I’m not easily triggered. I’ve been through things that would traumatize people without any real lasting affect. As such, I ofter forget to put trigger warnings on my posts. Nonetheless, I think trigger warnings are important. There are people who have gone through a traumatic event, whether recently or years ago, who are easily reminded of their trauma. Sometimes the reminder is bad enough to send them to the hospital. A lot of people say that those who are easily triggered should just get help and stay off the internet. But these people generally are getting help. Many of them see a therapist weekly, or even daily. They are on more medication than most of us could even imagine. Some even find themselves going in and out of psych wards. They are dealing with the trauma, but they will always have the scars. To tell them to get help is presumptuous and dismissive. And, what’s more, it isn’t always possible to just stay off the internet. We rely too much on it as a society. It could be the only way to contact people, it could be the main source of entertainment, or it could be required for work. So to tell someone to just avoid the internet is also presumptuous and dismissive. Especially since a person could do their best to avoid triggers and just happen across one because someone posted something on Facebook, or their was an ad in an article, or because a comment was made in a chat room. Triggers happen, and the person who experiences triggers shouldn’t be blamed or dismissed for having those triggers.

Which is why I believe trigger warnings are necessary. Trigger warnings take no time to put at the top of a post. They let anyone with a potential trigger know that they might want to avoid reading the article, but they don’t prevent anyone from reading them. Whether you experience a trigger or not, you can read posts with trigger warnings. You are in no way inconvenienced. So, if no one is inconvenienced by adding a trigger warning, and no one is inconvenienced by seeing a trigger warning, but someone could actually be harmed by the lack of a trigger warning, isn’t it best to add a trigger warning?

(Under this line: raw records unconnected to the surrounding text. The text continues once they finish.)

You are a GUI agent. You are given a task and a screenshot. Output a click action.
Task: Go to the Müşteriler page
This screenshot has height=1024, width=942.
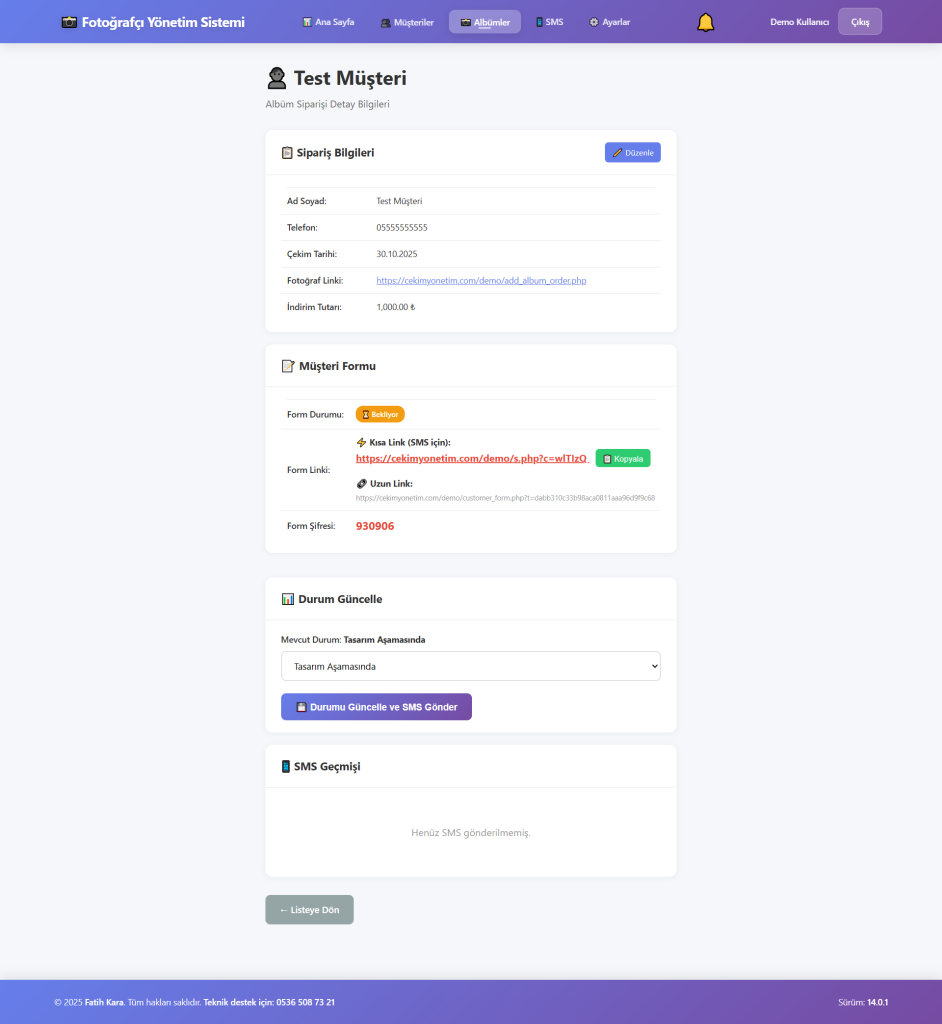click(407, 22)
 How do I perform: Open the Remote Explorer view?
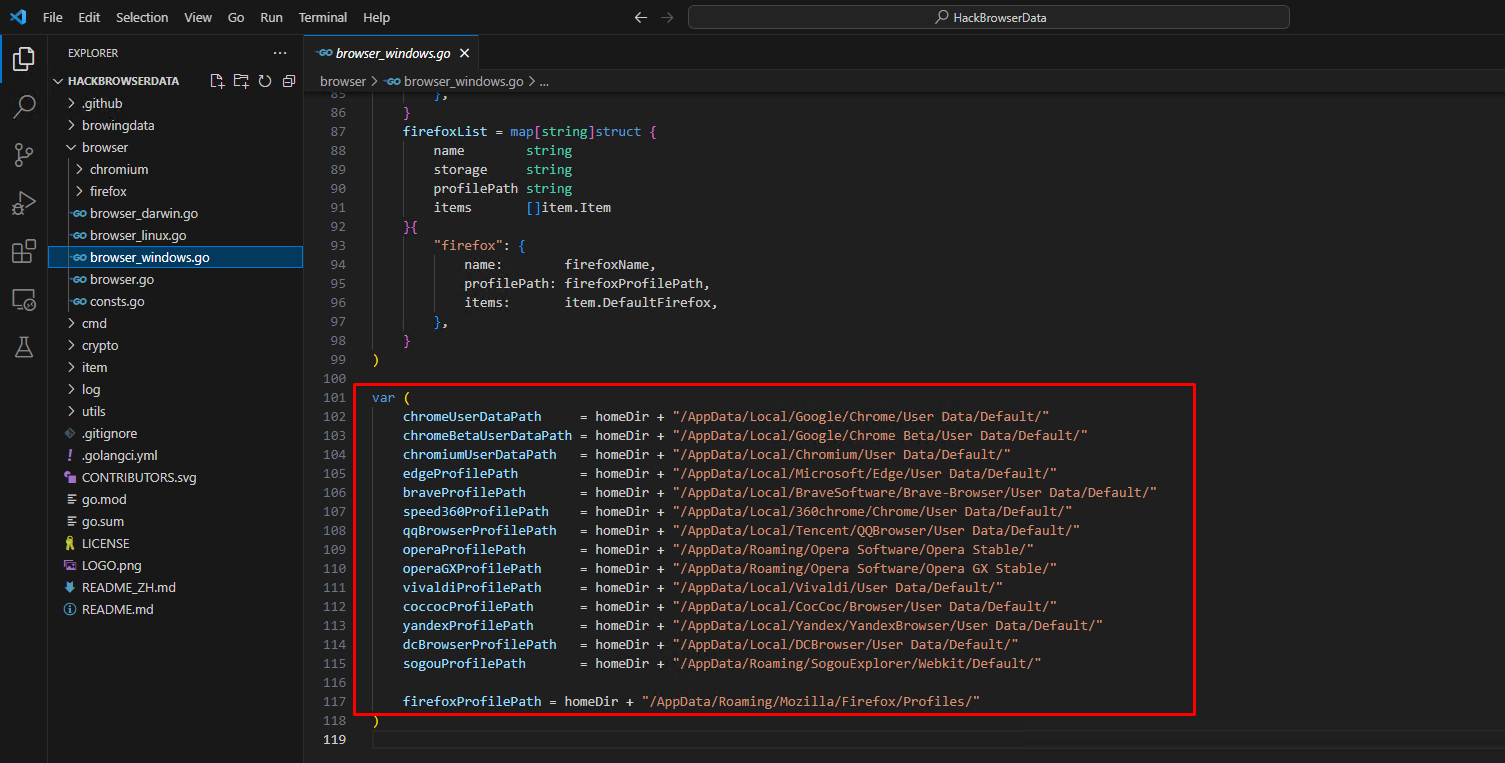coord(23,299)
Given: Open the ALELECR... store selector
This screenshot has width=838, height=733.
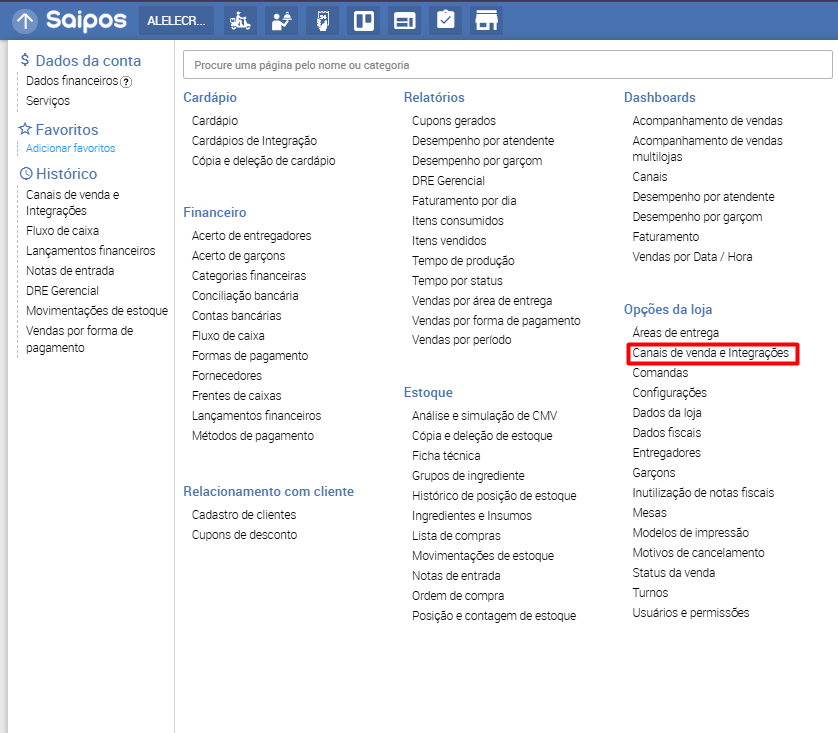Looking at the screenshot, I should [x=179, y=20].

There is an issue with certain people being triggered by the trigger warning, but it seems to me that the trigger would be worse if they were to read the article. It has been suggested that “soft” trigger warnings could be used which go more along the lines of “Trigger Warning: r-word” instead of “Trigger Warning: rape.” I’m not sure how helpful those with triggers will find that, but, so long as people with triggers are requesting trigger warnings, I think it is only fair to add them when necessary.